Problem to solve -
Reproduce the material that follows, please, but only from its first line to the line containing "Recipient [button] (822, 141)", inclusive.

[[ Exercise data, beginning ]]

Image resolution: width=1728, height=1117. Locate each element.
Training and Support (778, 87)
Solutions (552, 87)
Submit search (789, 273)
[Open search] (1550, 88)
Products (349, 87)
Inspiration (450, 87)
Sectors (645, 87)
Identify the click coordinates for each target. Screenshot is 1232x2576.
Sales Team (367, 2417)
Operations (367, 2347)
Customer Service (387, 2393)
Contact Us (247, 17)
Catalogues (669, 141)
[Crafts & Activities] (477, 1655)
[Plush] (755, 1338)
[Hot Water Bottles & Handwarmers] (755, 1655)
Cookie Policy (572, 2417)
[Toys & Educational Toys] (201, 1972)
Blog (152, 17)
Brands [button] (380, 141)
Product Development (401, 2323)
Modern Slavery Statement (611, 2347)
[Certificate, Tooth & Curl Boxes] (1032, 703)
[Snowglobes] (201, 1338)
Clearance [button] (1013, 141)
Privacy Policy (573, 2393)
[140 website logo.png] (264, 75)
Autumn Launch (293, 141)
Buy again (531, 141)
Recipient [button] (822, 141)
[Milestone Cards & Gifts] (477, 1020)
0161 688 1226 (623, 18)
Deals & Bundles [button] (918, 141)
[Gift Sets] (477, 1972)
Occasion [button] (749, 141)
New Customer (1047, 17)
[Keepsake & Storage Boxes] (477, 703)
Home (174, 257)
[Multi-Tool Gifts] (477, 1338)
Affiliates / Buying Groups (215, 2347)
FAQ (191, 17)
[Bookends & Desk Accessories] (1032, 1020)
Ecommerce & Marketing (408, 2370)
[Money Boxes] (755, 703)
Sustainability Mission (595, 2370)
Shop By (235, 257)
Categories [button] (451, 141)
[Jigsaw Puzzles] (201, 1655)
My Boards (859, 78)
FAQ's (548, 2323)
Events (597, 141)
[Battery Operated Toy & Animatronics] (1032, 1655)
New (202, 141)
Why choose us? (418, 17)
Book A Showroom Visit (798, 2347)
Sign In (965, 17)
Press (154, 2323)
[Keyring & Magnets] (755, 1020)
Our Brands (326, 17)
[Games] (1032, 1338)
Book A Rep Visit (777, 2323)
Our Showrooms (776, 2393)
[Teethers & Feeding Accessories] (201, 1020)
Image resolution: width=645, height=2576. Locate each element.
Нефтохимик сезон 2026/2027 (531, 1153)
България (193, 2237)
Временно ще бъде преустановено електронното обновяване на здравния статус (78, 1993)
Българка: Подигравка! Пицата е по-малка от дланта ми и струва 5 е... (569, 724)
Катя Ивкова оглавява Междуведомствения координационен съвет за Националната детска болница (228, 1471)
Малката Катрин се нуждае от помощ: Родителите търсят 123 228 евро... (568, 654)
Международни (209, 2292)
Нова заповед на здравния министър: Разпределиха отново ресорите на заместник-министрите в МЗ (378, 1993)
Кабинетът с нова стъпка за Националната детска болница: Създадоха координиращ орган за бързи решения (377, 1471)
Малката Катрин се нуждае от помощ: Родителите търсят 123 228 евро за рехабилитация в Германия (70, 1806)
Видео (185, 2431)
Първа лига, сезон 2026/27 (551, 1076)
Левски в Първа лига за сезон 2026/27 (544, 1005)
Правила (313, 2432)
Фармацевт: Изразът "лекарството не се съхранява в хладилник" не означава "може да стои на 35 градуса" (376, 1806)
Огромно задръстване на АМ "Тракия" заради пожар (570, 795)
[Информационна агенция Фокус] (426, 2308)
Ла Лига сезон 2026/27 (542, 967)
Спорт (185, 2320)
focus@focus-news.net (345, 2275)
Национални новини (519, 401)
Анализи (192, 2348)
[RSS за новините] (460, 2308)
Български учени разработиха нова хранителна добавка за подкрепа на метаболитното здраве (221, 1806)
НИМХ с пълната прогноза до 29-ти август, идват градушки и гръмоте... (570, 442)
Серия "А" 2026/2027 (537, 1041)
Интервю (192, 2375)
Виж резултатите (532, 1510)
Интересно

[[ Exercise data, end ]]

Output for this task -
Image resolution: width=1728, height=1117. Locate each element.
Training and Support (778, 87)
Solutions (552, 87)
Submit search (789, 273)
[Open search] (1550, 88)
Products (349, 87)
Inspiration (450, 87)
Sectors (645, 87)
Identify the click coordinates for each target. Screenshot is 1232x2576.
Sales Team (367, 2417)
Operations (367, 2347)
Customer Service (387, 2393)
Contact Us (247, 17)
Catalogues (669, 141)
[Crafts & Activities] (477, 1655)
[Plush] (755, 1338)
[Hot Water Bottles & Handwarmers] (755, 1655)
Cookie Policy (572, 2417)
[Toys & Educational Toys] (201, 1972)
Blog (152, 17)
Brands [button] (380, 141)
Product Development (401, 2323)
Modern Slavery Statement (611, 2347)
[Certificate, Tooth & Curl Boxes] (1032, 703)
[Snowglobes] (201, 1338)
Clearance [button] (1013, 141)
Privacy Policy (573, 2393)
[140 website logo.png] (264, 75)
Autumn Launch (293, 141)
Buy again (531, 141)
Recipient [button] (822, 141)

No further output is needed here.